Confermata la rimozione della franchigia e il rialzo al 33% nel 2026: cosa cambia davvero.

Dal 1° gennaio 2025, in Italia non ci sarà più alcuna soglia di esenzione per la tassazione delle plusvalenze legate alle criptovalute. Ogni guadagno, anche inferiore ai 2.000 euro, sarà sottoposto a imposta sostitutiva. Questo è quanto emerge dalle anticipazioni sulla legge di bilancio 2025, che prevede anche un successivo innalzamento dell’aliquota al 33% a partire dal 2026.
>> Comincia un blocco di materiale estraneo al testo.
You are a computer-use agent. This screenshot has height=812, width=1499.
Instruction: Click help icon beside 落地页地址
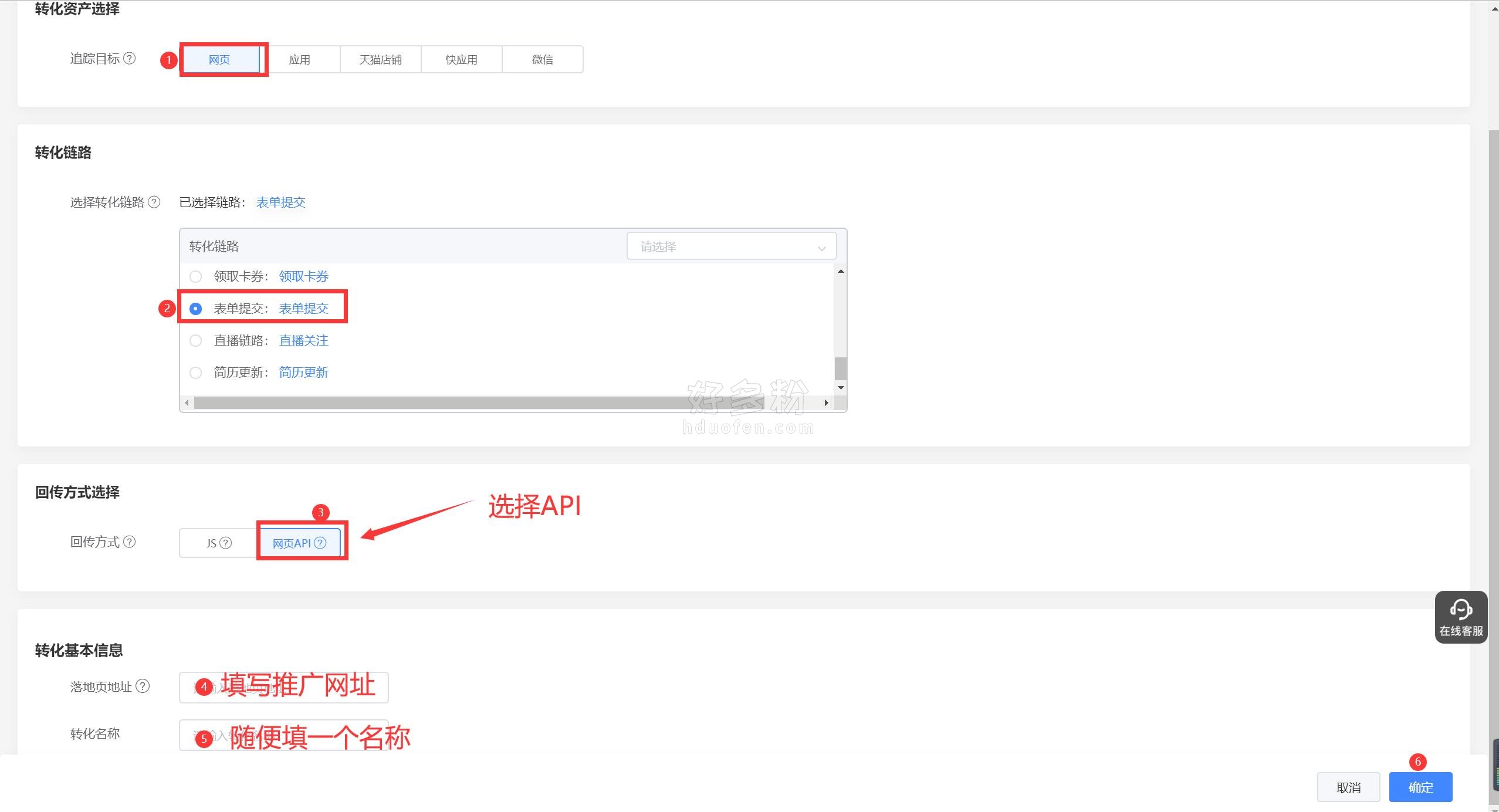[143, 686]
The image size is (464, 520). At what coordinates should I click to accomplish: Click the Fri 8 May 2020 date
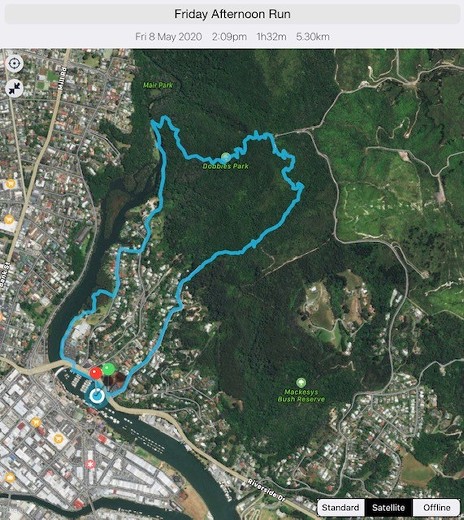(168, 36)
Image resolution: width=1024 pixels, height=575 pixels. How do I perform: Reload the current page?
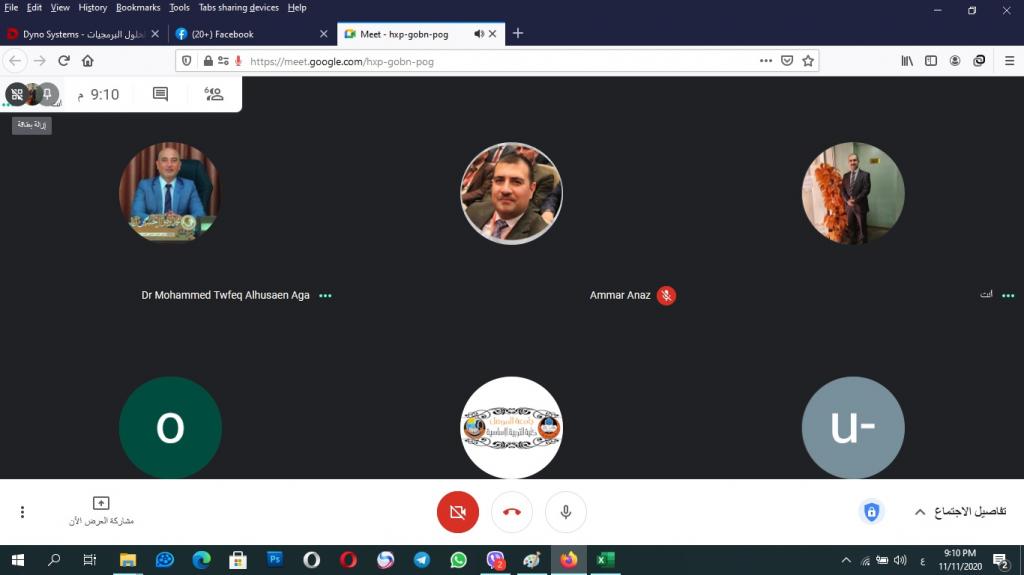[x=64, y=61]
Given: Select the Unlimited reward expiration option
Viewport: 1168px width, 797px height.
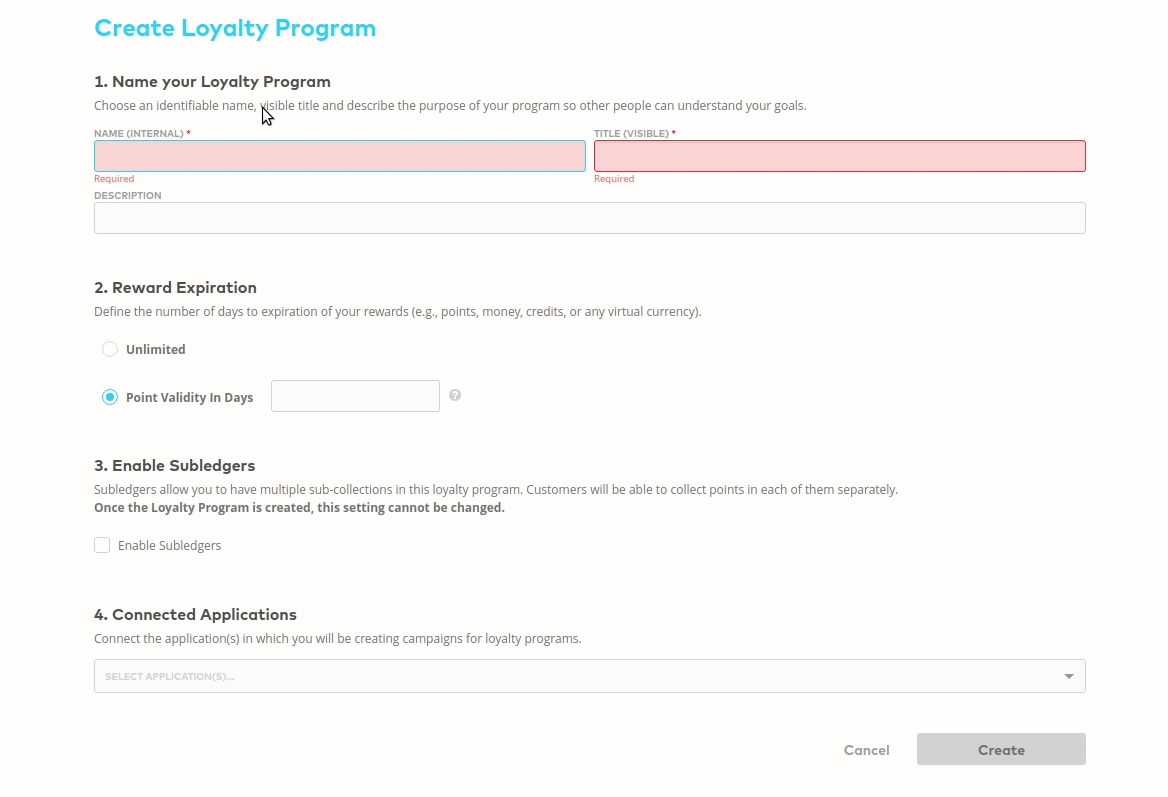Looking at the screenshot, I should point(110,349).
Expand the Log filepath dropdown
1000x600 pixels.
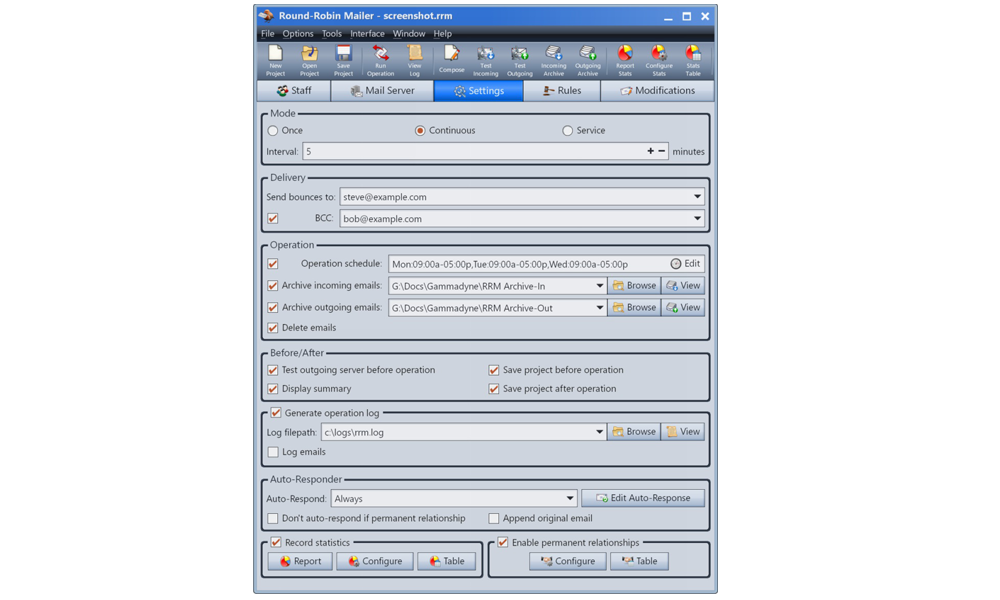[599, 432]
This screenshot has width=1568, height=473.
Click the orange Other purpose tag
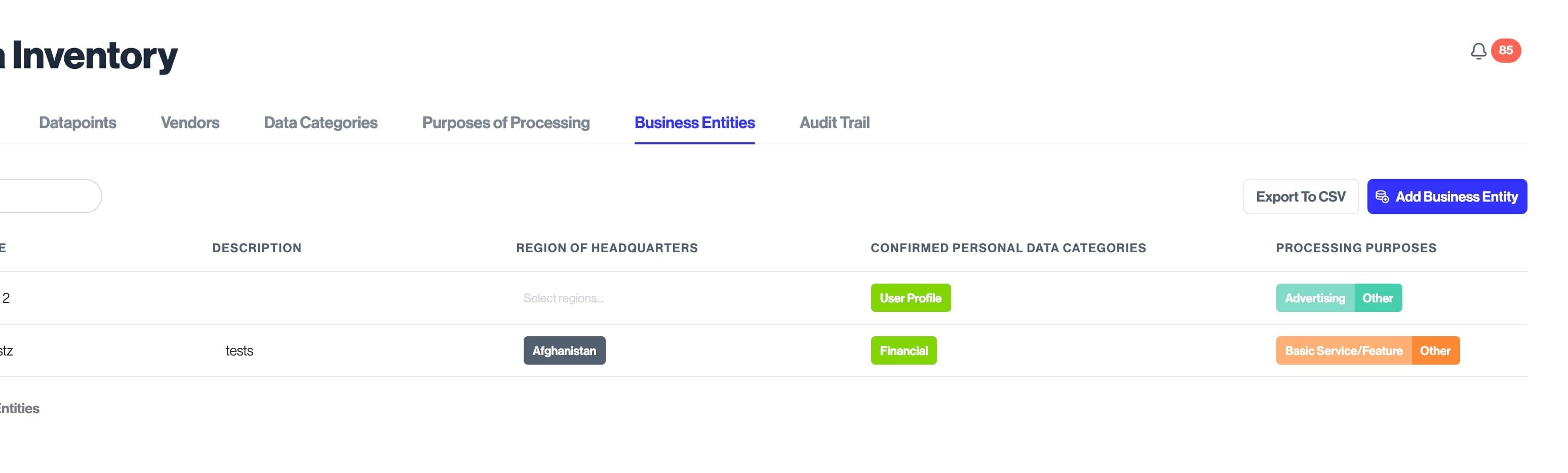[x=1435, y=350]
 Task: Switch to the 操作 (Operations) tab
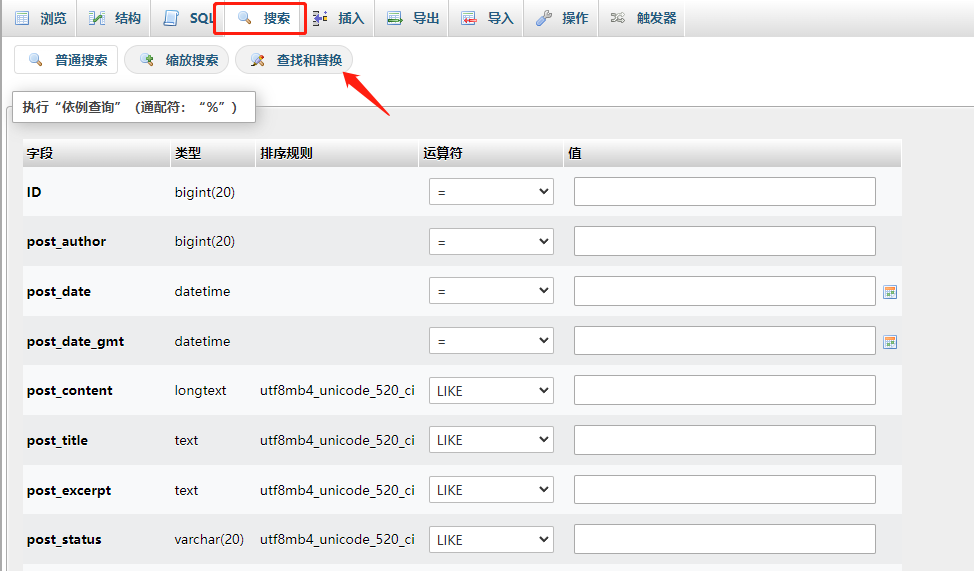(562, 19)
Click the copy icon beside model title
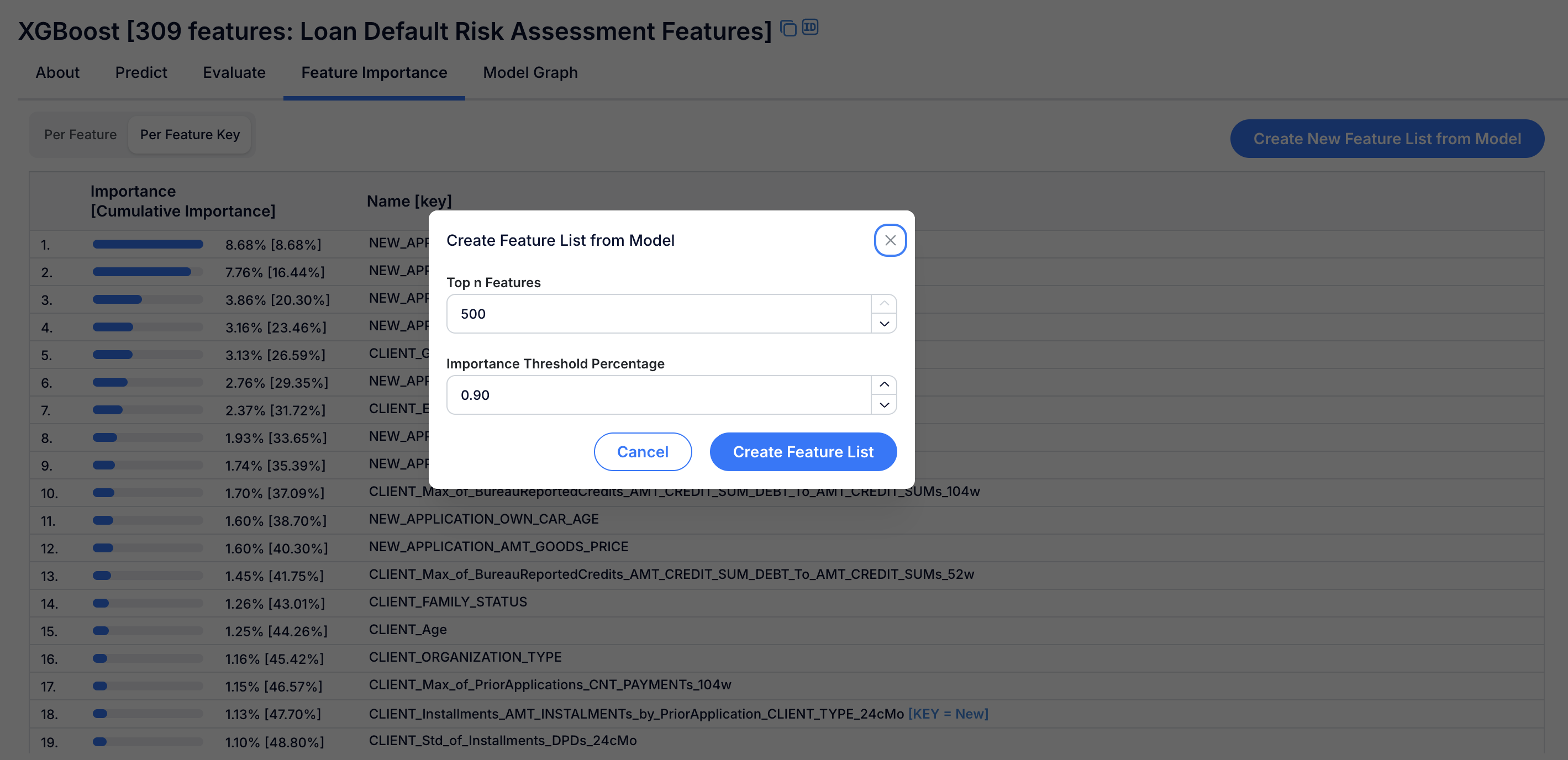Viewport: 1568px width, 760px height. 788,28
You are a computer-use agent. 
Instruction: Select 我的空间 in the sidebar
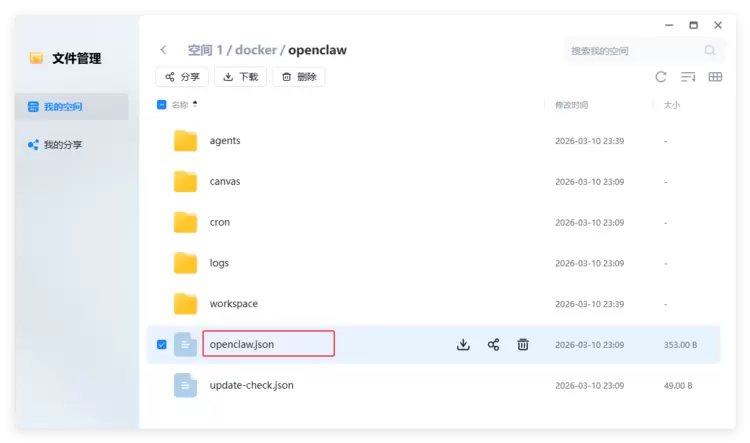click(63, 107)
Il quadro fiscale cambia profondamente. Dopo anni in cui i piccoli investitori hanno potuto contare su una franchigia e un’aliquota contenuta, il nuovo scenario impone maggiore attenzione, strumenti più precisi per il calcolo delle imposte e una revisione radicale della propria strategia di gestione fiscale.

Plusvalenze crypto dal 2025: nessuna franchigia, tassazione dal primo euro

La misura più impattante è senza dubbio la rimozione della franchigia dei 2.000 euro, fino ad oggi considerata una soglia di esenzione parziale. Secondo la conferma dell’Agenzia delle Entrate, fino al 2024 l’imposta al 26% si applica solo sulla parte eccedente i 2.000 euro, ma dal 2025 il meccanismo cambia: anche una plusvalenza di 300 o 500 euro sarà tassata integralmente.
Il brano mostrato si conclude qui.